Every entry should be repeated exactly as written.

Start of Data shown

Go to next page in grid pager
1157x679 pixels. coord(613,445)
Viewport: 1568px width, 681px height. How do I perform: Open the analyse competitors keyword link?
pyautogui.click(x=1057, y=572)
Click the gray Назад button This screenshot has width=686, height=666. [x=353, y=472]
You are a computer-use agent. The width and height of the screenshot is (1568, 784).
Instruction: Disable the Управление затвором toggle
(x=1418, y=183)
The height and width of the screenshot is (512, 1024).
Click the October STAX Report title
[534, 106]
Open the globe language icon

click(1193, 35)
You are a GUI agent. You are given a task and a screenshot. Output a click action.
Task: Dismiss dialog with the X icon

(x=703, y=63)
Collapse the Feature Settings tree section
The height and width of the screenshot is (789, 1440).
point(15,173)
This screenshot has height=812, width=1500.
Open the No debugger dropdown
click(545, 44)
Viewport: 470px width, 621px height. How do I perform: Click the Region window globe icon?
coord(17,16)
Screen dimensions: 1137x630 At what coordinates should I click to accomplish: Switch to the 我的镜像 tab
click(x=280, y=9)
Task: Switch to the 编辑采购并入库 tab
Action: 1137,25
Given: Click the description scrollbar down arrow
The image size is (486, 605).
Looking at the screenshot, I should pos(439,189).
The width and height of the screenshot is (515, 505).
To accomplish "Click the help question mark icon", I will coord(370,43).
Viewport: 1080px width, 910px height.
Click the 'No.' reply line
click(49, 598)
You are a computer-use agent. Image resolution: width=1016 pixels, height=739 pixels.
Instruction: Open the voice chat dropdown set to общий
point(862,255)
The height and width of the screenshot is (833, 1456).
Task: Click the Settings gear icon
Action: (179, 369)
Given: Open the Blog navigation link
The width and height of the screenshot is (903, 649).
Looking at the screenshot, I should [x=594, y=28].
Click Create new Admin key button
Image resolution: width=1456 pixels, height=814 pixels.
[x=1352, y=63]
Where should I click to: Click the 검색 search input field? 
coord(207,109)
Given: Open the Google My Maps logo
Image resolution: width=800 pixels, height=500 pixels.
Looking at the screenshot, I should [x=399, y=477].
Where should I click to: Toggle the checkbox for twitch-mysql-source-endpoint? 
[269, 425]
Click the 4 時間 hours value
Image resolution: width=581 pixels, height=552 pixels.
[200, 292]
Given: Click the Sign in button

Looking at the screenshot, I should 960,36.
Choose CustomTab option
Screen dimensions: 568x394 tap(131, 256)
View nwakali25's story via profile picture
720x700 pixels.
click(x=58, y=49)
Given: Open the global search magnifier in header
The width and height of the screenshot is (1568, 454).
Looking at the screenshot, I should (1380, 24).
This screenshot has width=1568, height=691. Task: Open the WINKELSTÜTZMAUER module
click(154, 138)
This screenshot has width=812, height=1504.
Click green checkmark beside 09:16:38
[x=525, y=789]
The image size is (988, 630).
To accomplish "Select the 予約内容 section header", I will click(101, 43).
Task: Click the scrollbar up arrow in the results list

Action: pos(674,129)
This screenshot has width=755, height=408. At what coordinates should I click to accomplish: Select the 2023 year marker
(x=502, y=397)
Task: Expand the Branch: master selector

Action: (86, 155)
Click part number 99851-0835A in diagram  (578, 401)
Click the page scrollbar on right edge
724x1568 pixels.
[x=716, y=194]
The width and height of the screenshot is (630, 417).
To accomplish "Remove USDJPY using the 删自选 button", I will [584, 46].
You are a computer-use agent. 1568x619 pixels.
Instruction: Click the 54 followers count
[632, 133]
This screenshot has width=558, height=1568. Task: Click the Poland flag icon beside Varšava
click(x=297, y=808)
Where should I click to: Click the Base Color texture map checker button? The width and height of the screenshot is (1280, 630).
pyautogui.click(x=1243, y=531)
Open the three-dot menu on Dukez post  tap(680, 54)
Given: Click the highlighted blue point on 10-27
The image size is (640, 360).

End of Data shown

Reply to the exercise -
Go to next page in grid pager
1157x679 pixels. coord(613,445)
Viewport: 1568px width, 681px height. How do I perform: Open the analyse competitors keyword link?
pyautogui.click(x=1057, y=572)
Click the gray Назад button This screenshot has width=686, height=666. [x=353, y=472]
You are a computer-use agent. The width and height of the screenshot is (1568, 784).
Instruction: Disable the Управление затвором toggle
(x=1418, y=183)
The height and width of the screenshot is (512, 1024).
Click the October STAX Report title
[534, 106]
Open the globe language icon

click(1193, 35)
You are a GUI agent. You are given a task and a screenshot. Output a click action.
Task: Dismiss dialog with the X icon

(x=703, y=63)
Collapse the Feature Settings tree section
The height and width of the screenshot is (789, 1440).
point(15,173)
This screenshot has height=812, width=1500.
Open the No debugger dropdown
click(545, 44)
Viewport: 470px width, 621px height. How do I perform: Click the Region window globe icon?
coord(17,16)
Screen dimensions: 1137x630 At what coordinates should I click to accomplish: Switch to the 我的镜像 tab
click(x=280, y=9)
Task: Switch to the 编辑采购并入库 tab
Action: 1137,25
Given: Click the description scrollbar down arrow
The image size is (486, 605).
Looking at the screenshot, I should pos(439,189).
The width and height of the screenshot is (515, 505).
To accomplish "Click the help question mark icon", I will coord(370,43).
Viewport: 1080px width, 910px height.
Click the 'No.' reply line
click(49, 598)
You are a computer-use agent. Image resolution: width=1016 pixels, height=739 pixels.
Instruction: Open the voice chat dropdown set to общий
point(862,255)
The height and width of the screenshot is (833, 1456).
Task: Click the Settings gear icon
Action: (179, 369)
Given: Open the Blog navigation link
The width and height of the screenshot is (903, 649).
Looking at the screenshot, I should [x=594, y=28].
Click Create new Admin key button
Image resolution: width=1456 pixels, height=814 pixels.
[x=1352, y=63]
Where should I click to: Click the 검색 search input field? 
coord(207,109)
Given: Open the Google My Maps logo
Image resolution: width=800 pixels, height=500 pixels.
Looking at the screenshot, I should [x=399, y=477].
Where should I click to: Toggle the checkbox for twitch-mysql-source-endpoint? 
[269, 425]
Click the 4 時間 hours value
Image resolution: width=581 pixels, height=552 pixels.
[200, 292]
Given: Click the Sign in button

Looking at the screenshot, I should 960,36.
Choose CustomTab option
Screen dimensions: 568x394 tap(131, 256)
View nwakali25's story via profile picture
720x700 pixels.
click(x=58, y=49)
Given: Open the global search magnifier in header
The width and height of the screenshot is (1568, 454).
Looking at the screenshot, I should (1380, 24).
This screenshot has width=1568, height=691. Task: Open the WINKELSTÜTZMAUER module
click(154, 138)
This screenshot has width=812, height=1504.
Click green checkmark beside 09:16:38
[x=525, y=789]
The image size is (988, 630).
To accomplish "Select the 予約内容 section header", I will click(101, 43).
Task: Click the scrollbar up arrow in the results list

Action: pos(674,129)
This screenshot has width=755, height=408. At what coordinates should I click to accomplish: Select the 2023 year marker
(x=502, y=397)
Task: Expand the Branch: master selector

Action: (86, 155)
Click part number 99851-0835A in diagram  (578, 401)
Click the page scrollbar on right edge
724x1568 pixels.
[x=716, y=194]
The width and height of the screenshot is (630, 417).
To accomplish "Remove USDJPY using the 删自选 button", I will [584, 46].
You are a computer-use agent. 1568x619 pixels.
Instruction: Click the 54 followers count
[632, 133]
This screenshot has width=558, height=1568. Task: Click the Poland flag icon beside Varšava
click(x=297, y=808)
Where should I click to: Click the Base Color texture map checker button? The width and height of the screenshot is (1280, 630).
pyautogui.click(x=1243, y=531)
Open the three-dot menu on Dukez post  tap(680, 54)
Given: Click the highlighted blue point on 10-27
The image size is (640, 360).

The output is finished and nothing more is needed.